_TAREFAS A FAZER_:
**a)** No texto sobre a intervenção com balões no Liceu, qual é o nome do programa que essa realização deu início?
**b)** Escreva a próxima parte do texto sobre a intervenção com balões no Liceu, seguindo a partir da última frase.

A proposta, nesse sentido, ampliou-se de uma simbólica dimensão, ganhando força para “saltar no vazio” e, lançando-se em “mares nunca dantes navegados”, propor que a encenação/ ocupação/ intervenção ganhasse novo impulso, e desafiasse outras possíveis percepções para o trabalho. A imponência relevância e significado dessa realização, pela ocasião de iniciar o programa “Salto al vacio”, colocou-se como uma provoacação para trilhar novos caminhos, experimentar – e compartilhar – novas percepções e sensações, razões mais do que suficientes para dar passos em outras direções e, provocar, tanto quanto provocar-se, a caminhar, fazendo novos caminhos.
Como uma ruptura em suas práticas artísticas – tendo como base a encenação fotográfica – Flávia propõe aqui um chamamento à participação, acrescentando novas dimensões às esperadas fotografias, como eram até então produzidas. Encenar a situação de suspensão em que se encontram os balões, nesse espaço do Liceu, que é um lugar com história, e no qual a história também se faz nos contares de histórias, pareceu poder ficar reduzido diante da perspectiva de propor uma camada a mais de experiências sensíveis.
Pela primeira vez a proposta ampliou-se com o convite para que da “fotografia encenada” pudesse ser realizada uma intervenção no espaço e que essa pudesse ser vivenciada por uma parcela de público que lançaria olhares, mas penetraria com seus corpos essa revoada de cores e formas.

_MATERIAL FORNECIDO_:
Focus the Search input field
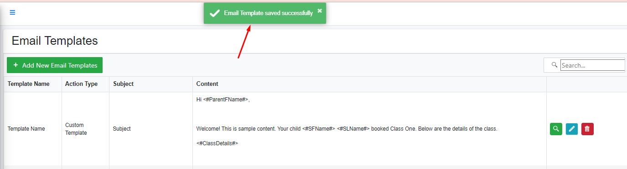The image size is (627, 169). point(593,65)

* * *

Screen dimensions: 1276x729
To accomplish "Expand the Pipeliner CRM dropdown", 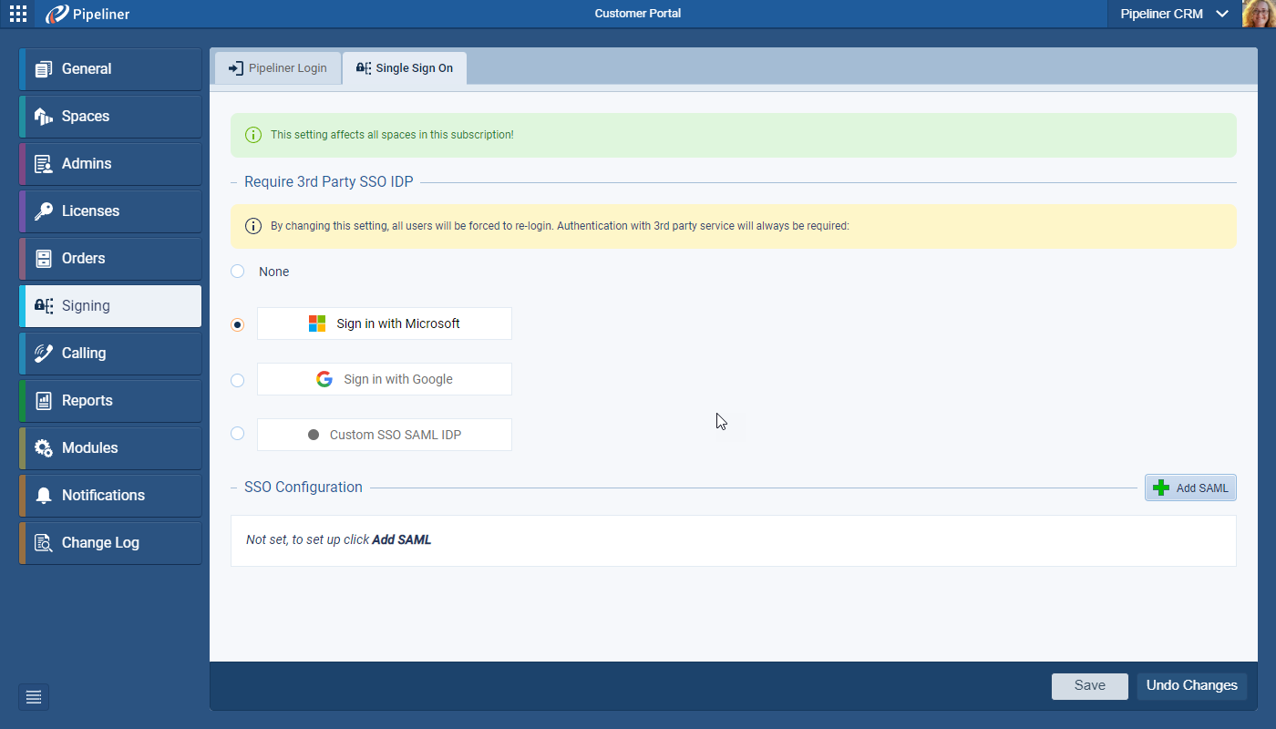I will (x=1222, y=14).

_RESPOSTAS ABAIXO_:
**a)** "Salto al vacio".

**b)**
O espaço do Liceu ganhou por alguns dias, já que da preparação encenada para as fotos ampliou-se temporalmente a permanência e, numericamente, a presença dos balões para que pudessem receber e abraçar esses novos interlocutores: o “respeitável público” que, por alguns momentos teve a experiência de mergulhando na revoada de “objetos familiares”, e caminhando por entre o emaranhado de fios coloridos, atravessar a barreira da imagem para estar instalado na “companhia dos objetos”.
O maravilhamento da experiência de adentrar em um espaço onírico, instaura uma nova condição para o espaço, mas também para esses distintos públicos, incluindo-se aqui os funcionários do Liceu que atuaram, ou não, diretamente na produção e realização da ação, mas que como o público externo, desvelava o espaço, tratado de forma inusitada, com outros olhares.
Oswald de Andrade, um dos mais importantes intelectuais e criadores brasileiros, do século XX, propositor da ideia de antropofagia na cultura brasileira, insistia na necessidade de “rever tudo” e, dessa maneira, abrir-se para as experiências, deglutindo e repropondo visões do mundo.
Podemos nos apropriar de sua proposição, que há cem anos nos provoca e ver como Flavia Junqueira nos leva a experimentar e a nos lançarmos nesse desafio: sonhar, como forma de voar para novas perspectivas, nos lançarmos em permanentes desafios, buscar formas para superar o peso do recente passado. O sonho, o desejo e a paixão materializam-se como proposição de enfrentar os “inimigos invencíveis”, que nos assolam no dia a dia, mas que a arte nos alimenta a vencer.
Freud indaga se não devemos procurar na infância os primeiros traços da capacidade de imaginar. Em “Escritores criativos e devaneios”, o fundador da psicanálise aproxima a brincadeira à capacidade de invenção observada nos artistas e escritores. O trabalho de Flávia Junqueira possui essa dimensão poética própria da fantasia de origem infantil. Na sua obra, o aspecto mágico coloca em cena a possibilidade de ficcionalização da realidade que abre caminho, na imagem, para uma ligação com a potência imaginativa primeira.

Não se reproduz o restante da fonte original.